— TASK —
Please output everything in the material from the line containing "Where should I click to: Click checkmark" down to the line containing "tap(91, 43)", both ends included, as a JSON list of strings with one string per line and no blank lines.
>> START
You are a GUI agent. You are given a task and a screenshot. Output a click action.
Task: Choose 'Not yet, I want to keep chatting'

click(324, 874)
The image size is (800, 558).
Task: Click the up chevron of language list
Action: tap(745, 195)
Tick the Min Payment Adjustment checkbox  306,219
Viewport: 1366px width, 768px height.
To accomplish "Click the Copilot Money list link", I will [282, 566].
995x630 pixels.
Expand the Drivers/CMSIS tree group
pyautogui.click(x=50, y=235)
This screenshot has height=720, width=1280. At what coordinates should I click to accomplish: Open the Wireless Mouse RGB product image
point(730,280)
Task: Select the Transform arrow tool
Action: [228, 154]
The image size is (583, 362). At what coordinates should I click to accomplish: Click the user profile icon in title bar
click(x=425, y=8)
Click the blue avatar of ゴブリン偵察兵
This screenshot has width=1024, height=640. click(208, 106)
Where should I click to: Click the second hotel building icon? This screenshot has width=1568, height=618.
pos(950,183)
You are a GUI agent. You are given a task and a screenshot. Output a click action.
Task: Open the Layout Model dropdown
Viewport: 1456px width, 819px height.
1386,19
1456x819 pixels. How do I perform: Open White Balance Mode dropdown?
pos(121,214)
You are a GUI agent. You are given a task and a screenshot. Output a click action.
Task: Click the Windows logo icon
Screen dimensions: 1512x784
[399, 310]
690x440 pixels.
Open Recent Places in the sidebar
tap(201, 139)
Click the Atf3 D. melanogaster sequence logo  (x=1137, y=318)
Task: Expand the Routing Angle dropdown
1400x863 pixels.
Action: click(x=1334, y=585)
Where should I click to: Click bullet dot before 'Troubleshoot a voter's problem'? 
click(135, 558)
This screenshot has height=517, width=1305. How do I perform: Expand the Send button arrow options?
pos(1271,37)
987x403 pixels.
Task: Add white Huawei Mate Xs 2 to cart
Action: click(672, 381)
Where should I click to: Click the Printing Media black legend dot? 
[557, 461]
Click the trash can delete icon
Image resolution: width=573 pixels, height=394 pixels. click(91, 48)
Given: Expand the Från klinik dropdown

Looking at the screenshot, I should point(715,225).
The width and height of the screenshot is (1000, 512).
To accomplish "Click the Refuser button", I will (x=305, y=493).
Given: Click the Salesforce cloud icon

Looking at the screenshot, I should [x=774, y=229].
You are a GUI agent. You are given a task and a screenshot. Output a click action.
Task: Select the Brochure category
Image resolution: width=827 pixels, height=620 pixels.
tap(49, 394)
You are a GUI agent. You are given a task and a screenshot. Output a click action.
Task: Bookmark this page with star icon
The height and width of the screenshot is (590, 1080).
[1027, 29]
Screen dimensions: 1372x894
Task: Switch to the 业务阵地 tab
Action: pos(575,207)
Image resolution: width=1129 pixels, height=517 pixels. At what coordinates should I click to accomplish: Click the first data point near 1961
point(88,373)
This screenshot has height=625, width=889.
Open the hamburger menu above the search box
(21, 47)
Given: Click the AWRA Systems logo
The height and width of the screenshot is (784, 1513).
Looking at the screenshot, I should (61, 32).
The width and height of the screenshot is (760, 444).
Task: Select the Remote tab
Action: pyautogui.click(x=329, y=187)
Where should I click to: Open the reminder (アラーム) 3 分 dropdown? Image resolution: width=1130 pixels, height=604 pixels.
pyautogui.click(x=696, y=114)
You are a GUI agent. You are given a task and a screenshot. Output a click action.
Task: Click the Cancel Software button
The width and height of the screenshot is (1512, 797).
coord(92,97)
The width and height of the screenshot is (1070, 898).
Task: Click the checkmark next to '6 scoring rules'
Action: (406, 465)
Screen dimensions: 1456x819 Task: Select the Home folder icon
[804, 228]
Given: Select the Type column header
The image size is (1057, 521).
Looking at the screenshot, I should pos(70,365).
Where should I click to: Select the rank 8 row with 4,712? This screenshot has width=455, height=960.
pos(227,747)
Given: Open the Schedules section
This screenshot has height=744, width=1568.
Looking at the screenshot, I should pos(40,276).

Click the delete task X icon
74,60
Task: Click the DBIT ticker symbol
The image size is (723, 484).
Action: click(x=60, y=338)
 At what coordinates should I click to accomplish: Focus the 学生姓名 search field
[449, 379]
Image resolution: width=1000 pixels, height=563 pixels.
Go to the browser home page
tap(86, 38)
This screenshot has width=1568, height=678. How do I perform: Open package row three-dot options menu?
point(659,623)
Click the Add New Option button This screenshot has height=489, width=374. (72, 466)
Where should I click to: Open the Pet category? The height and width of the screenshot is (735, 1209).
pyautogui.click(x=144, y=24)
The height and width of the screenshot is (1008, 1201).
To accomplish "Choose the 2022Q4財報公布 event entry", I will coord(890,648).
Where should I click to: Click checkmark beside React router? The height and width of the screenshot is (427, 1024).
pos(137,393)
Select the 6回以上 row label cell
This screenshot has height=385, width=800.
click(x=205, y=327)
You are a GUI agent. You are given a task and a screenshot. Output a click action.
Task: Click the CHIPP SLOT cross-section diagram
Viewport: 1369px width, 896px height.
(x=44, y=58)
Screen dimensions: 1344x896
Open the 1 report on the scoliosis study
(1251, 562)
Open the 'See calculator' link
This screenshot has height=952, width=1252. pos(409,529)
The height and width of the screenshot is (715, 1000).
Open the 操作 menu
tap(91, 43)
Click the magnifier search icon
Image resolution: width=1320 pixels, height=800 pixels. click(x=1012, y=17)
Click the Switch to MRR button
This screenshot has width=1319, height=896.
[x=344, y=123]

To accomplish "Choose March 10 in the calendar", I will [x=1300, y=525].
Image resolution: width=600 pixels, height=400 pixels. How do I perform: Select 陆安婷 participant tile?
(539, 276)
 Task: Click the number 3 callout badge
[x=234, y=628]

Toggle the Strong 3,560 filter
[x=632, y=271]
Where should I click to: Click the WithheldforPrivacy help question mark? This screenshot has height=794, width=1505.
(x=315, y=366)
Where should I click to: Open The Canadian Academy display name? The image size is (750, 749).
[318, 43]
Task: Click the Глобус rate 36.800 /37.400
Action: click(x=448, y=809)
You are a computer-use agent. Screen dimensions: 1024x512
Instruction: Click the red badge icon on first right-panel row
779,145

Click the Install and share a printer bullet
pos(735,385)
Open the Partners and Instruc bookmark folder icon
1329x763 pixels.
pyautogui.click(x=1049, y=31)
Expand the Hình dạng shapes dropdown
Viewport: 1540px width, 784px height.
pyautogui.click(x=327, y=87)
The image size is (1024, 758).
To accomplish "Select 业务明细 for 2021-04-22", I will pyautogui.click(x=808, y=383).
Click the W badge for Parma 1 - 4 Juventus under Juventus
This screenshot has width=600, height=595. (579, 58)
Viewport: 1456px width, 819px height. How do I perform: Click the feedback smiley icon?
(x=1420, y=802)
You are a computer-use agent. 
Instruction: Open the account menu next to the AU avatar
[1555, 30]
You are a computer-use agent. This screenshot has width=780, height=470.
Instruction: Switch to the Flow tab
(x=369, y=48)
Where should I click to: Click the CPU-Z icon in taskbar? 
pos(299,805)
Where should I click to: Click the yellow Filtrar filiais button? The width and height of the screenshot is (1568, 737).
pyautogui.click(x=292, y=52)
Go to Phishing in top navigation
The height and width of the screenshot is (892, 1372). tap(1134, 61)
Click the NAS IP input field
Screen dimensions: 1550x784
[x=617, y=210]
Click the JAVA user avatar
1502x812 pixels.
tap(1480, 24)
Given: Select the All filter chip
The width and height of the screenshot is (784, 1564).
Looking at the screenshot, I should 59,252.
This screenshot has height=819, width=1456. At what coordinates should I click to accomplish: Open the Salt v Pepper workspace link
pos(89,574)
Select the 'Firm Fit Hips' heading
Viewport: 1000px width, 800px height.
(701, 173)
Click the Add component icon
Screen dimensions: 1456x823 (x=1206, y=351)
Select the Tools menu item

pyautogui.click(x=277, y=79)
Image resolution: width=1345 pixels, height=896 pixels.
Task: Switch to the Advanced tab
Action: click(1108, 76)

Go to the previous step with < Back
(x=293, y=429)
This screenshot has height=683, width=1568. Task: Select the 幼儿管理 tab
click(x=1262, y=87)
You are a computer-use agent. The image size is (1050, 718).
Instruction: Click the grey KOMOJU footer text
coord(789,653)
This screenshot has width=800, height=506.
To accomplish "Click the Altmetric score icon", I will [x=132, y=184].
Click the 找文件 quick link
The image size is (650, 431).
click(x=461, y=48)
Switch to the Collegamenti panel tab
>> END
— THE REPLY —
[
  "Where should I click to: Click checkmark beside React router? The height and width of the screenshot is (427, 1024).",
  "pos(137,393)",
  "Select the 6回以上 row label cell",
  "This screenshot has height=385, width=800.",
  "click(x=205, y=327)",
  "You are a GUI agent. You are given a task and a screenshot. Output a click action.",
  "Task: Click the CHIPP SLOT cross-section diagram",
  "Viewport: 1369px width, 896px height.",
  "(x=44, y=58)",
  "Screen dimensions: 1344x896",
  "Open the 1 report on the scoliosis study",
  "(1251, 562)",
  "Open the 'See calculator' link",
  "This screenshot has height=952, width=1252. pos(409,529)",
  "The height and width of the screenshot is (715, 1000).",
  "Open the 操作 menu",
  "tap(91, 43)"
]